Nasal deformity usually occurs with lip deformity and is proportional to the severity of lip deformity. This is a general observation of surgeons who perform cleft lip surgery and repair lip and nose deformities after surgery.

Defects in the upper part of the nostrils were found in 78.3% of patients after cleft lip surgery. In essence, this deformity occurs because the transverse nasal muscles do not fully attach to the anterior nasal cartilage, leading to incorrect positioning of the medial cartilage. However, the deformity can also occur due to the surgeon’s improper interference with the soft triangle region, which is not supported by cartilage, and the connection point between the lateral column and middle column.5

Our research topic was unilateral cleft lip, so short columella only appeared in 6 patients (13%). The short columella is typical of bilateral cleft lip and is less commonly seen in unilateral cleft lip; however, it can appear shorter due to displacement of the nasal cartilage. The length of the columella is the basis for nose symmetry. If the Millard method is applied in the primary surgery, the C flap is possible to connect to the incision of the columella.13

This study was conducted on Vietnamese subjects, according to reference of international documents and Motier’s classification, most children with Cleft lip have these problems postoperative.6

Relationship Between Surgical Methods and Deformity of Lip and Nose

The results of lip and nose deformities differed depending on the first surgical method used. The most commonly used method was the Millard method in 26 patients (56.5%), followed by the Tennison method in 16 patients (34.8%), and the Veau method in 4 patients (8.7%). Of the 26 patients who underwent surgery by the Millard method, 8 received very good results (30.8%); 16, good results (61.5%); and 2, acceptable results. The 8 patients who underwent surgery by the Tennison method showed good results. All 4 patients who underwent surgery using the Veau method received very good results.

In Zaleckas et al’s research (2011), 19 patients underwent surgery by the Tennison method and 20 patients by the Millard method. The results of this study showed that the differences in average scores of the red lips, scars, or nose between the Tennison and Millard methods were not statistically significant.

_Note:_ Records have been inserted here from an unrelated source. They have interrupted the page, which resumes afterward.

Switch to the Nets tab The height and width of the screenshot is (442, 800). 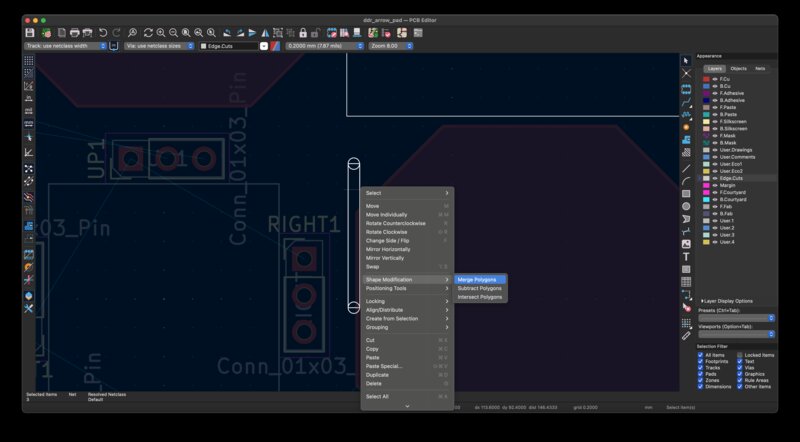(760, 68)
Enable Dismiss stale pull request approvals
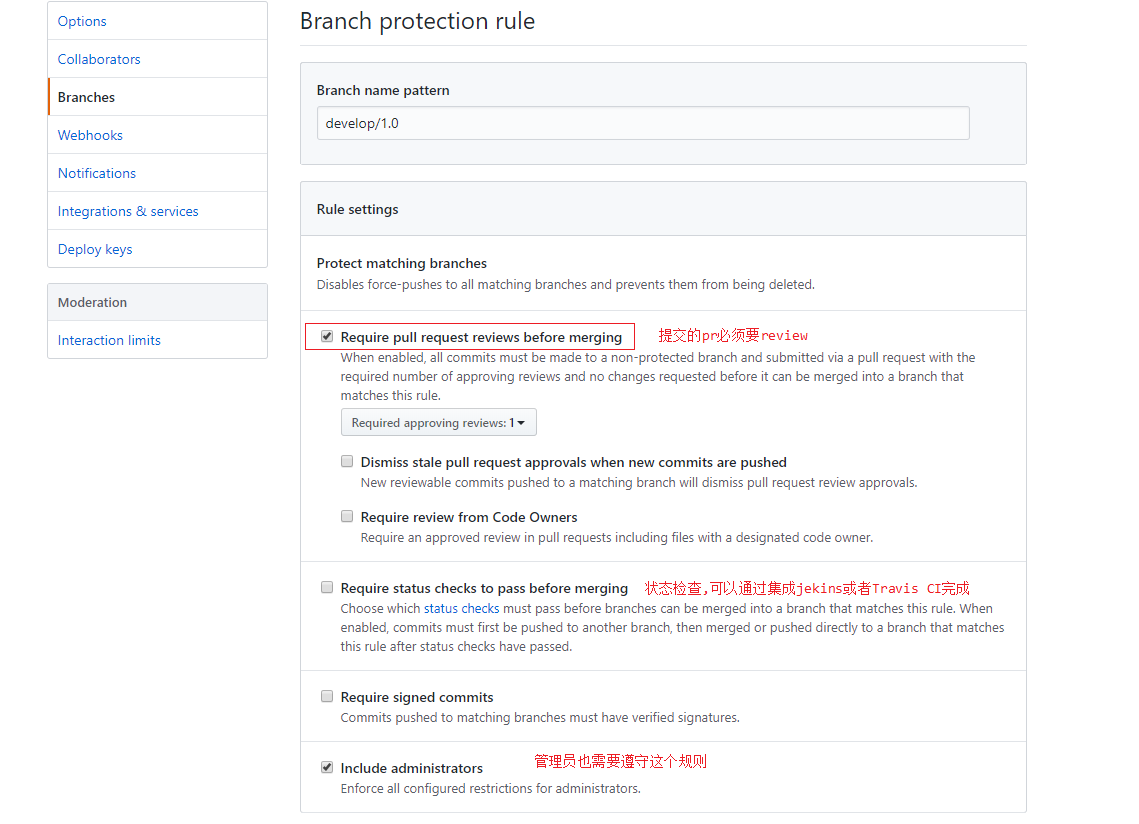 pyautogui.click(x=347, y=462)
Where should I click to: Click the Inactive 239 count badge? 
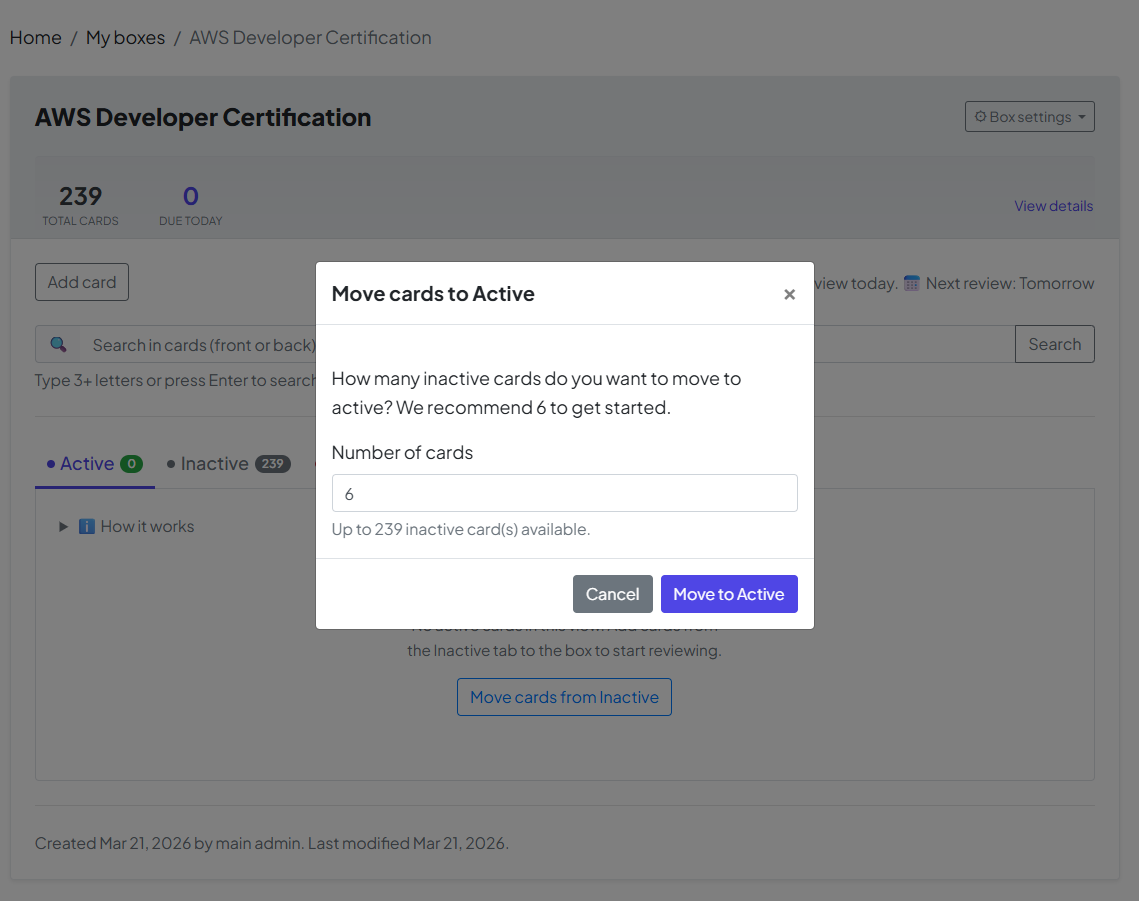[x=272, y=464]
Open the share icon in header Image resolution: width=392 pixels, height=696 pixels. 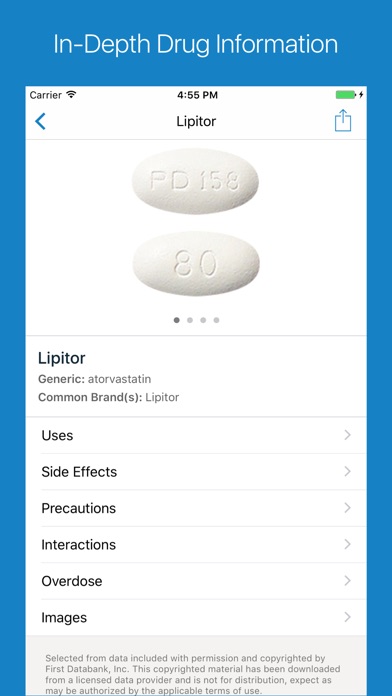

However, the average lip-skin height score of the Tennison method was significantly higher than that of the Millard method.11

According to us and other authors, the advantage of the Tennison method is that it compensates for good lip height, while the Millard method compensates for lip deficit in width. The Veau method only applies to patients with a narrow cleft. Researches show that there is no single method of Cleft Lip Surgery that gives perfect results.6 Therefore, in clinical practice, considering the complexity of the cleft lip and the advantages and disadvantages of each method, the results of the study help clinicians choose a combination of methods to bring optimal results for each patient.

Moreover, in order to limit these malformations, early reshaping intervention (eg, when NAM – nasal alveolar molting) is needed pre and postoperative, as well as choosing the appropriate surgical method for each case.


Deformity of the lip and nose after primary unilateral cleft lip repair surgery is inevitable The vermilion notch and lip contour deviation are the two most common secondary deformities of the red lip in our study, followed by thickening and thinning of lips. In addition, deformities of the nose, including nasal septal deviation and defects on the edge of the nostril, also persist. Therefore, it is necessary to have a plan to repair these deformities with a subsequent surgery.

Compliance with Ethical Standards

The study complied with the Declaration of Helsinki Ethical Principles for Medical Research.

Ethical Approval and Consent to Participate

Ethical approval was obtained from the institutional review board of Hue Central Hospital with IEC number 08-2018/NCKH-BVH. Written informed consent was taken from each participant and data collection was done after they signed for the consent. Moreover, informed consent was taken from parents or legal guardians for pediatric patients.


This research is not funded by any organization.


The authors report no conflicts of interest in this work.